Я не слушал, Власов умеет говорить правильно и очень нудно, я с неприятным чувством вспомнил недавно показанные архивы теледебатов, что были впервые устроены между кандидатами на пост президента Соединенных Штатов Ричарда Никсона и Джона Кеннеди. Телевизоры в ту эпоху даже в Америке были не у всех, многие все еще слушали по радио, и вот все, кто слушал, поняли, что Никсон говорит умнее, ярче, речи его можно назвать речами дальновидного политического деятеля, в то время как Кеннеди говорит как неопытный мальчишка, излишне самоуверенный, недостаточно умный и поверхностный. Однако большинство уже были с телевизорами и увидели, что Никсон перед объективом скован, потеет, часто вытирает лицо платком, в камеру смотрит как-то испуганно, в то время как Кеннеди – орел, смотрит с улыбкой, в кресле развалился по-хозяйски, отвечает уверенно… и неважно, что он там говорит, кто этих политиков слушает! – но голос звучит красиво, мужественно, а сам Кеннеди часто улыбается в экран, к такому сразу чувствуешь расположение…

С предсказаниями результатов потому и случился казус: все социологи, кто слушал, предсказали победу Никсона, в то время как смотревшие – Кеннеди.

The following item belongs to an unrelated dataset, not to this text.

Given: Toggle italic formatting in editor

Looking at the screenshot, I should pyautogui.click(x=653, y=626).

С той поры и начали уделять особое внимание имиджу, будь это президент, кандидат или соискатель на какую-то должность. Особенно если планируешь выставить свою кандидатуру на избираемый пост. Народ не слушает речи: все звучат красиво, но все брешут, каждый избиратель предпочитает кандидатов увидеть, почему-то кажется, что так с одного взгляда сразу поймем человека и решим безошибочно, кто сволочь, а кто сволочь поменьше.

Не знают, наивные, плохо в школе учились, что еще в дочеловеческом мире возникла мимикрия, когда безобидные мушки умело прикидываются грозными осами. Люди сумели создать целую науку, как с помощью имиджа таких вот ядовитых пчел замаскировать под трудолюбивых пчелок, которые только и думают, как неустанно носить мед для своего народа, для ненаглядных избирателей!

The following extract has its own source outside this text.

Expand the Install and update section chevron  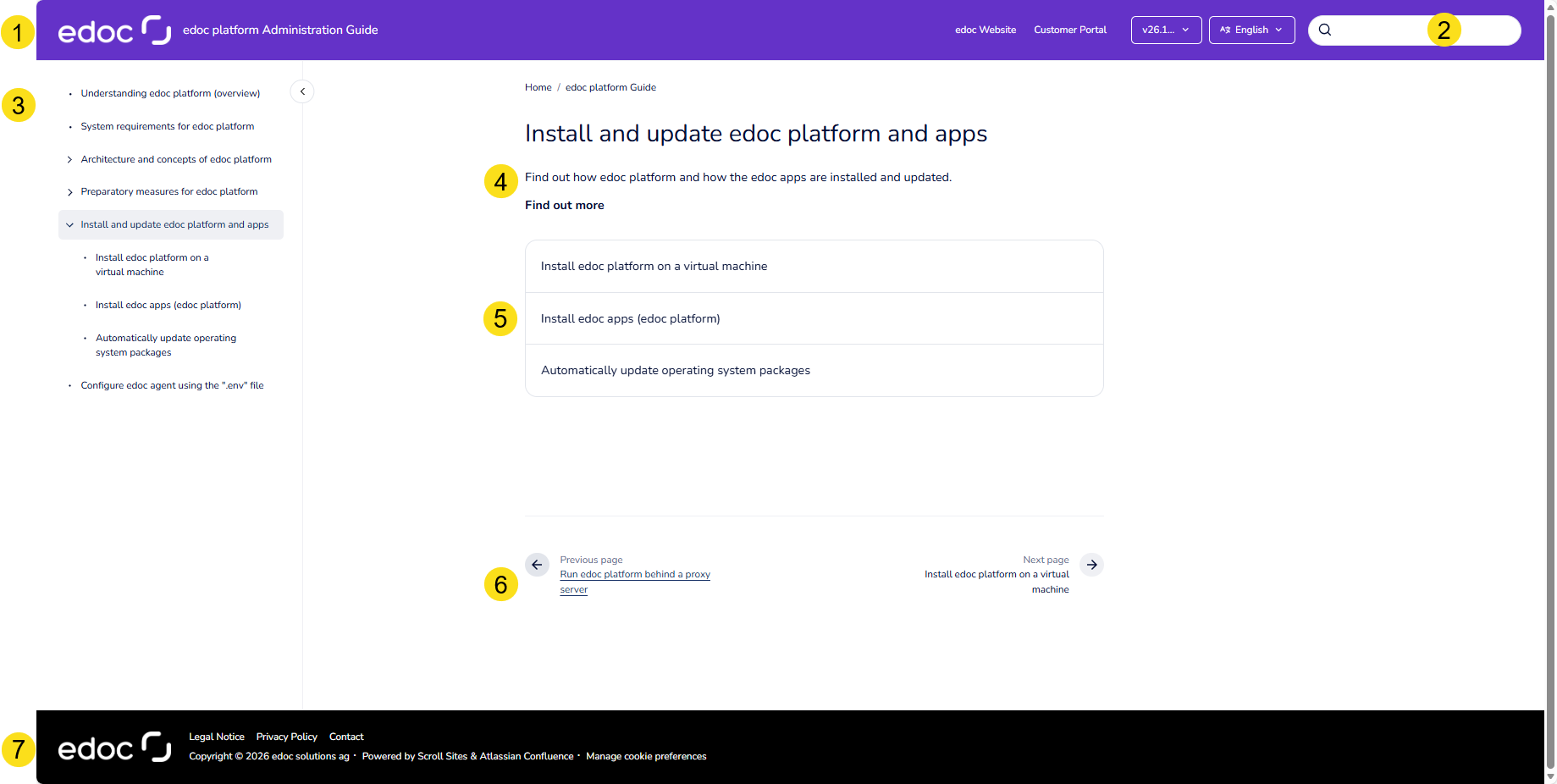(69, 224)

Служба охраны категорически противилась, чтобы я выступил на митинге прямо на площади. Одно дело – в здании, неважно каком, можно проверить входящих, пропустить через металлодетекторы, подозрительных взять под особую опеку, а то и вовсе не пустить, пошла она на хрен, эта демократия с ее свободами личности, не фиг выглядеть подозрительными личностями и кавказцами, другое – на площади, когда в толпе десятки тысяч человек, когда так легко выстрелить по неподвижной цели.

Я возразил:

– Прошли те времена, когда наши могли вот так жертвовать собой!

– А если шахиды?

– Тех по мордам узнают, – сказал я, но сам ощутил, что прозвучало не очень убедительно. – Ладно, быть убитым – профессиональный риск всех президентов. К тому же движение за вхождение в Америку приняло такой размах, что уже не остановить. Буду я президентом или нет, но Россия на этот раз и запряглась на диво быстро, теперь попрет и без меня.